**What the exercise asks**
Count every line of these entries that holds the word "Focus", and reply with the number only.

(Items from a data source)

+===+

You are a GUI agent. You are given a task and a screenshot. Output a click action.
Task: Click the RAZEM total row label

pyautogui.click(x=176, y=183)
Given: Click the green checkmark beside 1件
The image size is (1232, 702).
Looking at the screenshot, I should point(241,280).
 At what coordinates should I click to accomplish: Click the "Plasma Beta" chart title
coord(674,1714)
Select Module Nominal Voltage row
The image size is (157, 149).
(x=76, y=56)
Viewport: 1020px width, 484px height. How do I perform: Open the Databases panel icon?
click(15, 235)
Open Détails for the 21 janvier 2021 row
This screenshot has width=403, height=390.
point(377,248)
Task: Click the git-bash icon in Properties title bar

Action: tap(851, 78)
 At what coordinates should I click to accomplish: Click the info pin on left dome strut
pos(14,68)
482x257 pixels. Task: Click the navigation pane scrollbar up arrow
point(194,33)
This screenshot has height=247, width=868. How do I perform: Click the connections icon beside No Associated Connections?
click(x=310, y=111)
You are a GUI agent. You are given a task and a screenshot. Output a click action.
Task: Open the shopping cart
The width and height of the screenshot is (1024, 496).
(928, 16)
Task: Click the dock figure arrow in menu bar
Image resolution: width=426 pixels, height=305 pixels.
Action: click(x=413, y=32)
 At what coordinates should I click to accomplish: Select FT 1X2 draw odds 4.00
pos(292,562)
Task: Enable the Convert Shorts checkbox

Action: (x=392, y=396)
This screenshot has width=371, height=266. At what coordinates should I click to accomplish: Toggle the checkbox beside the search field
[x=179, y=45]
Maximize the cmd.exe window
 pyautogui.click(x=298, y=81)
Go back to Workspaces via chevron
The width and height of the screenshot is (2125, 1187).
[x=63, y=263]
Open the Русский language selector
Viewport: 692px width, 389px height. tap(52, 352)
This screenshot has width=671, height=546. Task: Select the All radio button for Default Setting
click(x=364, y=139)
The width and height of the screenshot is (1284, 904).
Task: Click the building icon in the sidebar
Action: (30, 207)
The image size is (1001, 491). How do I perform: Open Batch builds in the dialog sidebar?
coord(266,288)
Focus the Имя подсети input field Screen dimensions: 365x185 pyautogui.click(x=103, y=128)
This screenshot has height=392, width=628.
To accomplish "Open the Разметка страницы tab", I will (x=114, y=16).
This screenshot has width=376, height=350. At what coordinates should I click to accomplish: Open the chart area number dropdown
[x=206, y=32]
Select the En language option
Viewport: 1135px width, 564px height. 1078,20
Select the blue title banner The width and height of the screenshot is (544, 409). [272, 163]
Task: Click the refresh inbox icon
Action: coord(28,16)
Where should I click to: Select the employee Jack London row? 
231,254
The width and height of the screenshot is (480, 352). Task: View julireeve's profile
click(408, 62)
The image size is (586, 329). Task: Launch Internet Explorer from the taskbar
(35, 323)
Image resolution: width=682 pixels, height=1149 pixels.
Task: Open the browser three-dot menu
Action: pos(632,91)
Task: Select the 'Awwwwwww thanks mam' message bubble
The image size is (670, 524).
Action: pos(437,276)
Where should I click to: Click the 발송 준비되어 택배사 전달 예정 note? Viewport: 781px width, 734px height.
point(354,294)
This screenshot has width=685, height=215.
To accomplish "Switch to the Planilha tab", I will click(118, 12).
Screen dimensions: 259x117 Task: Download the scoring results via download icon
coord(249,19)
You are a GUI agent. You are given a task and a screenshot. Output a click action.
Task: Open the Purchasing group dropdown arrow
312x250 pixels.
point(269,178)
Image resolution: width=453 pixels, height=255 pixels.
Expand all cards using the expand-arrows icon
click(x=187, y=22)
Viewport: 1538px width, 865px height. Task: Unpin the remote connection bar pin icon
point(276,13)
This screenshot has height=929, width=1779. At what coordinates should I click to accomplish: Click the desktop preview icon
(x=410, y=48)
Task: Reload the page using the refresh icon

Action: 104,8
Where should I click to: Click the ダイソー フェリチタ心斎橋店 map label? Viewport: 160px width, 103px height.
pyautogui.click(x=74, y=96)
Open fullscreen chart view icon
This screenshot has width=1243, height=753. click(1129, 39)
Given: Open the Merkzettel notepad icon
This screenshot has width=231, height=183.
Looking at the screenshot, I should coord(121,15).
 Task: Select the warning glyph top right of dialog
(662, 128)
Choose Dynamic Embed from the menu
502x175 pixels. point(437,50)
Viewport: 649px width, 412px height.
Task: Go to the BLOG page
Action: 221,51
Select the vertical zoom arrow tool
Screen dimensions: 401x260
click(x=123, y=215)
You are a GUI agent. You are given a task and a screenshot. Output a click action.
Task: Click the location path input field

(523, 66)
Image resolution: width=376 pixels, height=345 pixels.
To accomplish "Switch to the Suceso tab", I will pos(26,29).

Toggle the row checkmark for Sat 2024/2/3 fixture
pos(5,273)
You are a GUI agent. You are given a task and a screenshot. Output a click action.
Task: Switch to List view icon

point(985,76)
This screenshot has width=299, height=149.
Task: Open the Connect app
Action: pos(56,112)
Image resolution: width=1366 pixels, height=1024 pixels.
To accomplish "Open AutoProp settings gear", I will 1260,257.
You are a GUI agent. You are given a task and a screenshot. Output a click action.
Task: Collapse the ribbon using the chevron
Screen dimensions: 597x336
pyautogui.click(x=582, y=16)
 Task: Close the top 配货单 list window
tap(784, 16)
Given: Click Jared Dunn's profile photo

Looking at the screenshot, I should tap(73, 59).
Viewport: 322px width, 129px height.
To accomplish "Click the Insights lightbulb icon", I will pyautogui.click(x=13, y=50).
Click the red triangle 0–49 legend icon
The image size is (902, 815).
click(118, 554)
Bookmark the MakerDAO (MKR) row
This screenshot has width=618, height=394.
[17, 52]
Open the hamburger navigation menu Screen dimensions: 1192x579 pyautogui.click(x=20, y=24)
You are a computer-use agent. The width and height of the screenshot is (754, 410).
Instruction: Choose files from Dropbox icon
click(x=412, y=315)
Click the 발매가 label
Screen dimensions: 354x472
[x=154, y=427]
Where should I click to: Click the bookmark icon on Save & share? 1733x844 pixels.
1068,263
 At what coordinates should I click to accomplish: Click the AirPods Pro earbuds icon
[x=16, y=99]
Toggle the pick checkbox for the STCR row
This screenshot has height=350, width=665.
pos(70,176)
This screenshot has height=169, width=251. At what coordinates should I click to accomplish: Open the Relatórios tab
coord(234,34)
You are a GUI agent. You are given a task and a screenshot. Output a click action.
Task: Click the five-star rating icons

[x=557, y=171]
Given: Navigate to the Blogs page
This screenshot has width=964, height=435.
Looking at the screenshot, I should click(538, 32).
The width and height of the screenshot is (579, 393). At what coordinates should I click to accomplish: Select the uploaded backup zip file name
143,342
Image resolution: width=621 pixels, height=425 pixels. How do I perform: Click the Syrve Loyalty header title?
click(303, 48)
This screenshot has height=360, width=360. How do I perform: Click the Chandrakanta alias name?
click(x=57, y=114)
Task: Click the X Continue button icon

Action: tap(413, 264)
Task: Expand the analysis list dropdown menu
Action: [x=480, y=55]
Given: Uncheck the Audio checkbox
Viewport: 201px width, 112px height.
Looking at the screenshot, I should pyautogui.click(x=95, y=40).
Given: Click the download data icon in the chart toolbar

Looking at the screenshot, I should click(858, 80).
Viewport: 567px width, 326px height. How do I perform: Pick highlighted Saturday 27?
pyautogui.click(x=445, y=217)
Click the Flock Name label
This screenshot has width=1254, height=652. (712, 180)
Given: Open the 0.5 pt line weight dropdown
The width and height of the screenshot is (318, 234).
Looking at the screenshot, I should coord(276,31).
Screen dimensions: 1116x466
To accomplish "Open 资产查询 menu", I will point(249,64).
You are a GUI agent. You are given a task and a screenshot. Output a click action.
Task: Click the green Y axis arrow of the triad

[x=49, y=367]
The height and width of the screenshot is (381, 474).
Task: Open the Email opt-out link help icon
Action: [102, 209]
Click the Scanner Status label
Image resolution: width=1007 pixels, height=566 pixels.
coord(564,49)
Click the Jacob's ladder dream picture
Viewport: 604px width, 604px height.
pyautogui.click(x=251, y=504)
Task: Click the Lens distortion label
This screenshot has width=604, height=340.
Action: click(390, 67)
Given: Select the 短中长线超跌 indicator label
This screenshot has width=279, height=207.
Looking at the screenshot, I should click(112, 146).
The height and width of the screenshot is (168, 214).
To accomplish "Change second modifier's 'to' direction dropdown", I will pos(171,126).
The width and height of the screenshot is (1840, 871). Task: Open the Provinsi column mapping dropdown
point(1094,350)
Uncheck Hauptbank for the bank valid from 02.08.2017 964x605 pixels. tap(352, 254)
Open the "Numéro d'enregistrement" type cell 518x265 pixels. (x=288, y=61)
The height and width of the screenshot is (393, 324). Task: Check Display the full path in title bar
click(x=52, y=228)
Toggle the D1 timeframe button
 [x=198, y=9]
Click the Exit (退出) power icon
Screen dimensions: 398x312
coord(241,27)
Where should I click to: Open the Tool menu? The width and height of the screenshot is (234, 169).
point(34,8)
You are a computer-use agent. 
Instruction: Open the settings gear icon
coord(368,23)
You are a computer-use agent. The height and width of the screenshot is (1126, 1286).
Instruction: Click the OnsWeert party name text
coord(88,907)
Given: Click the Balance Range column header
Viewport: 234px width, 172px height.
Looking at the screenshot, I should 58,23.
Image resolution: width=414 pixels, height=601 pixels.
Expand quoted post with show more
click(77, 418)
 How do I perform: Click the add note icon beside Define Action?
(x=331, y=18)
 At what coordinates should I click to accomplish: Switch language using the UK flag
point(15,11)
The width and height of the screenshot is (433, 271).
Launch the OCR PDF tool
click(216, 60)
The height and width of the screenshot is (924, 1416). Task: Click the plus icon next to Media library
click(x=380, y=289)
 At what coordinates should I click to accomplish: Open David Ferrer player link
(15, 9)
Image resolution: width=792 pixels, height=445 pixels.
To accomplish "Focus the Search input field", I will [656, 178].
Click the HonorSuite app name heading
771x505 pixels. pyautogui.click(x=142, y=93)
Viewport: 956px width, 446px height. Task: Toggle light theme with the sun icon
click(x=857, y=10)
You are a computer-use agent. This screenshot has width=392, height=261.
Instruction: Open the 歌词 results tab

+===+

**Exercise solution**
2